The wild and whimsical art of Mindport

By Anne Elliott

Mindport entrance. Photo by Zach Barlow and Anne Elliott.
Mindport entrance. Photo by Zach Barlow and Anne Elliott.

Mindport is a Bellingham museum where art, science, and technology come together in exhibits that are imagined and put together by its very own staff. “Our exhibits range from wild to whimsical,” said Warren Sheay, a museum guide at Mindport.

“We are trying to muddy up the boundary between science and art,” said Art Director AnMorgan Curry, who has been working at Mindport since 1998.

Mindport originally opened on Grand Avenue in 1995. Curry said that it moved to its new home on Holly Street because of its location and size. After a year of remodeling, Mindport reopened in 2001.

Mindport has a basement where employees can do woodwork for their projects. A workshop on the main level is available for gathering materials and final assembly of exhibits, “and then in the way back we have the metalwork machines,” said Curry.

Mindport was founded by “three guys” who were interested in having a community workshop where people could come in and make things, Curry said.

“One who was interested in science, one interested in technology, and the other who was more interested in photography and the fine arts. They put their heads together and found funding,” she said, adding that Mindport’s funding comes from an anonymous patron. “We are unbelievably fortunate to have private funding,” she said.

Curry said that Mindport does not receive government or corporate funding because the staff does not wish to change its values in order to represent any particular interest.

“We want people to come in and hear their own inner voice and their own judgment,” Curry said.

Mindport is not a commercial gallery, meaning that profit is not its main goal. “We keep a modest admission fee [so that] everyone has the same opportunity to come in,” said Curry.

Kevin Jones is a founding member and the Director at Mindport whose art can be found throughout the museum, in the form of both scientific exhibits and still life art. His photography often depicts scenery from locations around Washington.

One of Jones’ interactive exhibits is “The House of Mystery,” which started as an experiment in “spontaneous creation,” Jones wrote in a description about his piece. He went on to say that he wanted to reproduce the atmosphere of one of his reoccurring dreams set in a decaying house.

The miniature house took eight months to put together, and is built mainly from Lummi Island beach wood. It features rooms that light up with the wave of a magnetic wand, revealing tiny surprises in each one.

Glowing gas discharge tubes light up the rooms. Jones wrote that this “ionized gas, glowing in a near vacuum, has been called the fourth state of matter. The others are gas, liquid, and solid.” It’s the same gas that’s found in the sun and stars.

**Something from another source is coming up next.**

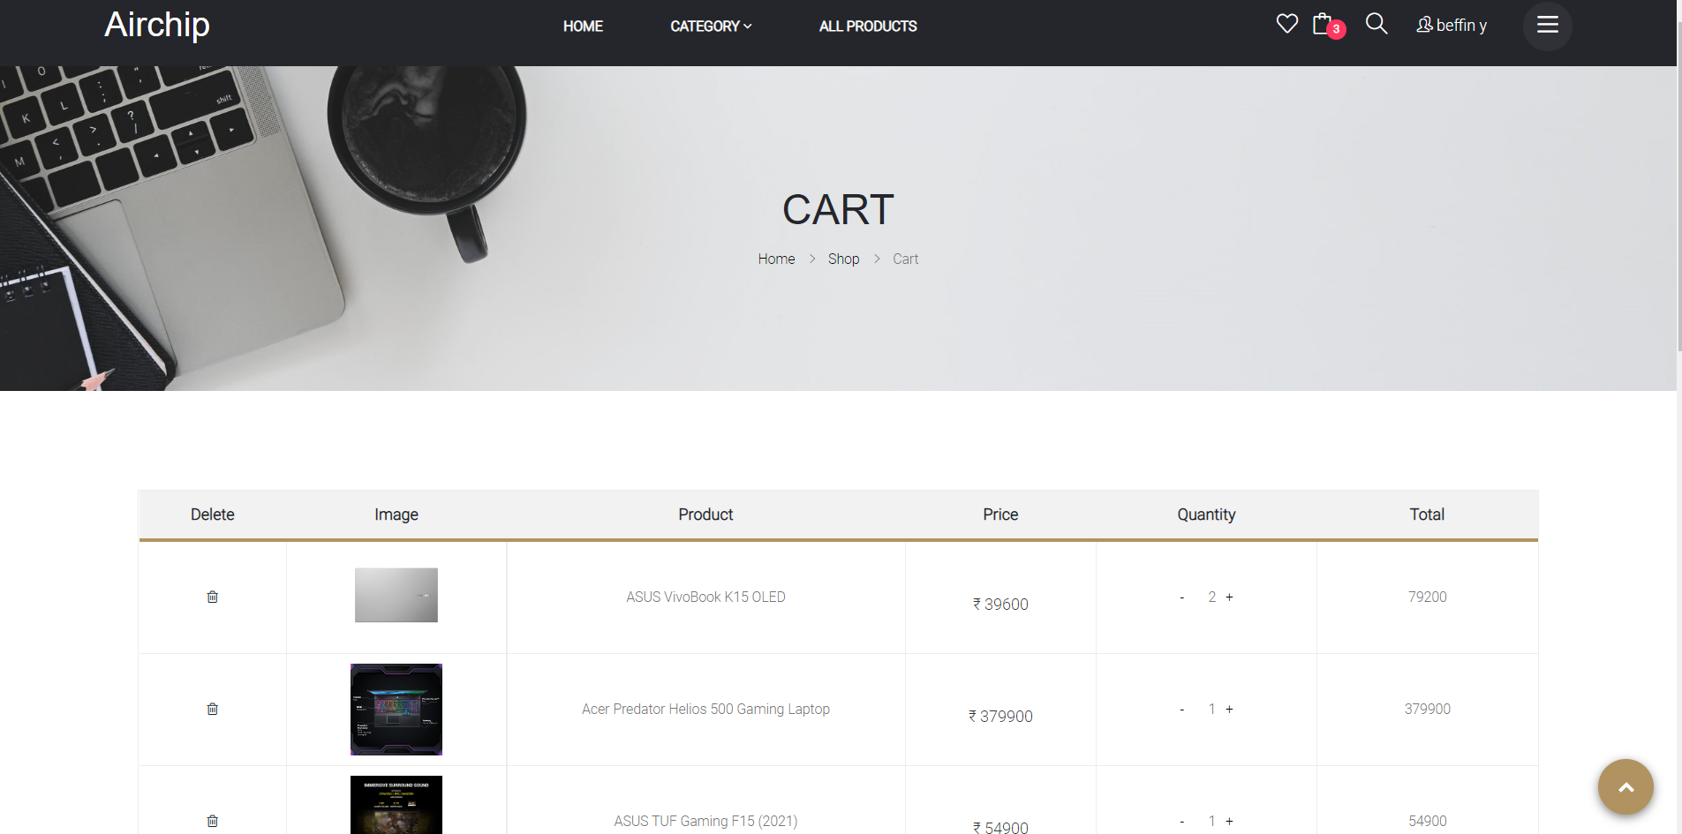Delete ASUS TUF Gaming F15 from cart
This screenshot has width=1682, height=834.
pyautogui.click(x=212, y=821)
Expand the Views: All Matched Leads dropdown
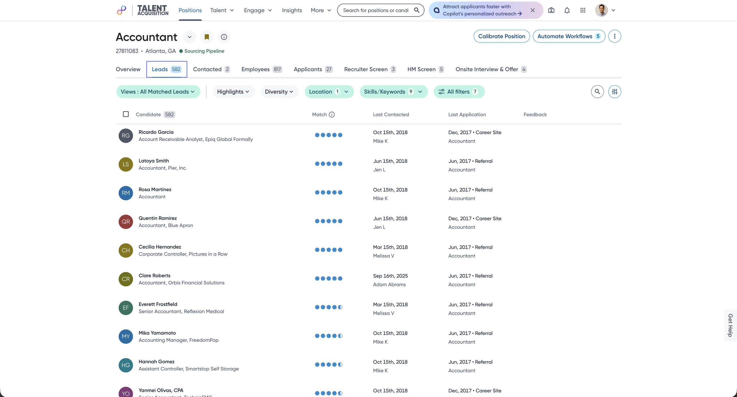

Curry, who also has still life art and interactive exhibits set up around Mindport, said that her favorite thing about the museum is that staff members are “free to do what we want to do. We are allowed to play, with some purpose.”

In one part of the museum, staff members built a small library containing puzzle and quiz books, photographs, a glass-top table filled with sand, and a guitar with a chord sheet.

Curry said that a fan, a fog machine, and some simple piping make up a miniature tornado exhibit, in which you push a button to create a whirlwind.

Curry recommended the museum as a good place to bring a first date. “[Couples] can come here and then go around the corner to Bayou on the Bay,” she said. She mentioned that a pair of visitors once got engaged at Mindport, which they wrote in the museum’s guest book.

If someone is looking for a place to cultivate an artistic career in terms of science, technology or fine art, Curry said she is more than happy to consider them as a future employee.

“When I find someone who has some unusual work, or people who may be able to take their work further once they see it set up [in the museum], those are the people I am interested in hiring,” she said. “You don’t have to have a portfolio or prove to me that you can do something. I talk with people and see what they have in mind, and encourage them to break out of the patterns of art they’ve been making for a while.”

Curry said that she will soon be working with Margot Myers, whose “bread and butter” is making art with unique fabrics. “Margot Myers currently sells her work at the farmers market, she is a very good fabric and fiber artist,” said Curry.

Admission to Mindport costs $2 per person. The museum is open Wed.-Fri. from 12 p.m. to 6 p.m., Sat. from 10 a.m. to 5 p.m. and Sun. from 12 p.m. to 4 p.m. For more information visit Mindport’s website, mindport.org.

“It’s a great place. The kids love it,” Sheay said. “It’s a lot better than sitting in front of a video game.”